The result is a fantasy land which is not just fun but decidedly surreal. In escaping our ordinary strictures, we must emphasise our separation from the old order of life by focusing and revelling in all things foreign to it – ludicrous quantities of gory violence being the main example. You can kill humanoids without guilt. Removing the head or destroying the brain are both activities that are about as far from thinkable as it's possible to get in the real world. Zombies let us escape; they let us finally do whatever it is we feel like – the perfect antidote for a culture where everything is regulated by social approval. This is explicitly highlighted in Zombieland, when the protagonists, finding themselves in an empty shop, spontaneously decide to destroy it for no reason. The commercial setting makes the casting off of the shackles of capitalism as crystal clear as the shards of glass that whirl randomly through the air in slow motion to the joyous cadences of Mozart's Marriage of Figaro. The scene is also replete with Native American objects (Little Rock is even wearing a feathered headdress), as if to stress the characters' return to a primitive state of ancient and simple freedom, generally constructed as the antithesis to the overbearing modern condition.

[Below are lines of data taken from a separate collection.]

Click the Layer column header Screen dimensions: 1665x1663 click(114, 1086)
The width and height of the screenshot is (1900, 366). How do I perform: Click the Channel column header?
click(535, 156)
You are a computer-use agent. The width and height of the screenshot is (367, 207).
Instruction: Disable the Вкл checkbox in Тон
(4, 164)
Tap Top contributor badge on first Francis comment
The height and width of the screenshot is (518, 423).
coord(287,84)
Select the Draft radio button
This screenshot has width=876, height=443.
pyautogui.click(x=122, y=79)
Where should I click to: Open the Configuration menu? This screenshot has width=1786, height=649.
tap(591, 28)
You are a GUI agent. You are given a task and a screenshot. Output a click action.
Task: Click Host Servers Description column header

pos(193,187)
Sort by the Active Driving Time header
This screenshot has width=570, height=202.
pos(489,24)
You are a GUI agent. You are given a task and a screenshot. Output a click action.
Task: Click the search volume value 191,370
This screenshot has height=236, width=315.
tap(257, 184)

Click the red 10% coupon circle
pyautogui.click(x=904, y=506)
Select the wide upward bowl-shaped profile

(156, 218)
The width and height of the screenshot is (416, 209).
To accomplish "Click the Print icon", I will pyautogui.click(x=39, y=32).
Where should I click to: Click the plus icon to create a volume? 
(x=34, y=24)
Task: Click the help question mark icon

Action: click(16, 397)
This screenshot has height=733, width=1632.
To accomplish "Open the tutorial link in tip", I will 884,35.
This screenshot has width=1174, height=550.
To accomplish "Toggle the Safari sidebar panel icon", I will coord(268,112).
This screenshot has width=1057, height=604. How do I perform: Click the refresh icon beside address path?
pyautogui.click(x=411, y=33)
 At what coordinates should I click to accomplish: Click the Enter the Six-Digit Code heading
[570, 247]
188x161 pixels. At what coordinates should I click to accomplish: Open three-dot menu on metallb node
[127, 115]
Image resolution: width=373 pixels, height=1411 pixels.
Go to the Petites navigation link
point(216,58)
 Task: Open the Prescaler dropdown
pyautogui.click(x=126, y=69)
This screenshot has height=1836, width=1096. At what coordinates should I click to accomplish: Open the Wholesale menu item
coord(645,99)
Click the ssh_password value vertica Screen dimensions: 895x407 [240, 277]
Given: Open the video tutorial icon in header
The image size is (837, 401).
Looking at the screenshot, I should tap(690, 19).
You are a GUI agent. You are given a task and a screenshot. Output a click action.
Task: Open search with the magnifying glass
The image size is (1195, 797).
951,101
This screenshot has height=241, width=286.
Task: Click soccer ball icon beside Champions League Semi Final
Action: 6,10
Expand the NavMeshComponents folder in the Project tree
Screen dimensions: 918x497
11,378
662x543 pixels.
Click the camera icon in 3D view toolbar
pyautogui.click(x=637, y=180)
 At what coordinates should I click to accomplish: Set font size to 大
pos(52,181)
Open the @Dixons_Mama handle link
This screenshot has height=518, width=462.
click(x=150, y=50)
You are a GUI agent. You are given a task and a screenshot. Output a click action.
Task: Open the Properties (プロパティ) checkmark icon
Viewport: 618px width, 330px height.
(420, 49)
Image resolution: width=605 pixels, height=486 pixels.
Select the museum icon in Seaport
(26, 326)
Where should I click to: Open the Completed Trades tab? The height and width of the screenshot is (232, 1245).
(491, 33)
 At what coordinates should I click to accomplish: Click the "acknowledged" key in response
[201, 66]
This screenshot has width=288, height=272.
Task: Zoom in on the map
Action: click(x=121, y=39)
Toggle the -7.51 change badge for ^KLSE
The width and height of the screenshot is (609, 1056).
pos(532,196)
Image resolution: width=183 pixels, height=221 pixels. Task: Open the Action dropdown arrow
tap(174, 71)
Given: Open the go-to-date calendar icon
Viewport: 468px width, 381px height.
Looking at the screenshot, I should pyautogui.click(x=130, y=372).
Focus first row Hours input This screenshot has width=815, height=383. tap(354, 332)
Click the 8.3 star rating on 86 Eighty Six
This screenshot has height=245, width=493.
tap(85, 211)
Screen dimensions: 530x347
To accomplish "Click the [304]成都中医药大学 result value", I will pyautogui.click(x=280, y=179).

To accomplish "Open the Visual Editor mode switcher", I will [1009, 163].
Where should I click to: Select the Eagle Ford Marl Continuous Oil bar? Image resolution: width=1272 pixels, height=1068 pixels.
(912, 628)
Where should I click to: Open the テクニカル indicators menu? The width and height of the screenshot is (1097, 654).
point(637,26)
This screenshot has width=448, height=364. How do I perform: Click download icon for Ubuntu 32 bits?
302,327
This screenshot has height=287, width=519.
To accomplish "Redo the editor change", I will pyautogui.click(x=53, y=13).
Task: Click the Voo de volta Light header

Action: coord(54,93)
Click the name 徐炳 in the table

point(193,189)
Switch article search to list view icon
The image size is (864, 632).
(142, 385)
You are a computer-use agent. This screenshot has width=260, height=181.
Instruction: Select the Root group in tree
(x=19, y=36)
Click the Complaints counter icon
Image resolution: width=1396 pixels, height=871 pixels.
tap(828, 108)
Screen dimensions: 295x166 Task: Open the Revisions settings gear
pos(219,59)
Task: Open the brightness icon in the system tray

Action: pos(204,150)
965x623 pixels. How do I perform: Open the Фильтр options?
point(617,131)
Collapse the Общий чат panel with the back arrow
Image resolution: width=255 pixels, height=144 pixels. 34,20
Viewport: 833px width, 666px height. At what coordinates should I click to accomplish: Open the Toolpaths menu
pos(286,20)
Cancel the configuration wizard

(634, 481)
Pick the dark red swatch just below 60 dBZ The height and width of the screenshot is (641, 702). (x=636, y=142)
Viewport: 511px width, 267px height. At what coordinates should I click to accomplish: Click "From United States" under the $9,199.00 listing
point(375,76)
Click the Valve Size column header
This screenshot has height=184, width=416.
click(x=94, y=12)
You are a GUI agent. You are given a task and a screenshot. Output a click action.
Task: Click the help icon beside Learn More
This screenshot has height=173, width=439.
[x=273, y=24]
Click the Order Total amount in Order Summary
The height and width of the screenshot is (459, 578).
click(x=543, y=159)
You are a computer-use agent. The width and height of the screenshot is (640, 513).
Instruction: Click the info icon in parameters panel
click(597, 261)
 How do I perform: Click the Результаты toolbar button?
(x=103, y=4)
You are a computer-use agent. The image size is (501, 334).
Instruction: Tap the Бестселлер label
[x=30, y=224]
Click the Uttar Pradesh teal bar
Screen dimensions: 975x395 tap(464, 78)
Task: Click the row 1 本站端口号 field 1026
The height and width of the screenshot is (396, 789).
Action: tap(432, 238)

I am paying special attention to Shaun of the Dead and Zombieland in this essay because they – by far – are the two films which most latch on to (and create) the zombie appeal as it is enacted in mainstream popular culture. But other films have clearly been influential in this appeal. One successful film is 28 Days Later, which seems at first to undermine my point about escapism. The film is set in a military base, the paragon of modern order and constraint. And yet it is the soldiers themselves who become the enemy. It is only with the defeat – and zombification – of military order that the survivors can truly escape to their idyllic countryside retreat where they are found at the end of the film.

In the climactic moments, with the soldiers dying in unpleasant ways to the sound of heavy guitar music, the hero Jim has clearly found himself. He is in control of the carnage, shirtless, covered in blood and rainwater, the epic mis-en-scene and soundtrack driving his glorious charge. Lost and aimless since the start of the film when he awakes in a world he does not recognise, his full identity finally breaks the surface when his love interest, Selina, hesitates for “longer than a heartbeat” – a pure act of recognition – and the two passionately kiss. In the same way, Shaun is able to establish his own sense of self only after killing his first zombie, and Colombus from Zombieland becomes a functional human only after all his dreams are destroyed by the apocalypse, as symbolised by the reanimation and killing of his fantasy girl “406”. Zombie films typically take those who are marginal or do badly under the normal system (and who does not see themselves as limited in such a system?), and allow them to flourish, build a proper sense of identity, and take control of their lives. Even in Romero's films, it was often the woman or black man who were pointedly the only survivors.

Anthropologist Arjun Appadurai, who has extensively studied and theorised globalisation, claims that the contemporary world is driven by imaginative possibilities. Mass migration has left many peoples out of place, with shattered social identities. Global interconnections, especially in the form of electronic mass media, have provided these “diasporic public spaces” with a vast source of new and diffuse cultural elements, allowing people to reconstruct hybrid identities out of the circulating fragments to which they are exposed. Cultural material in these global “flows” passes through different “-scapes”: ethnoscapes, technoscapes, ideoscapes and so forth. These are inherently interactive and overlapping, making identity or group construction slippery and almost impossible to pin down in any one arena.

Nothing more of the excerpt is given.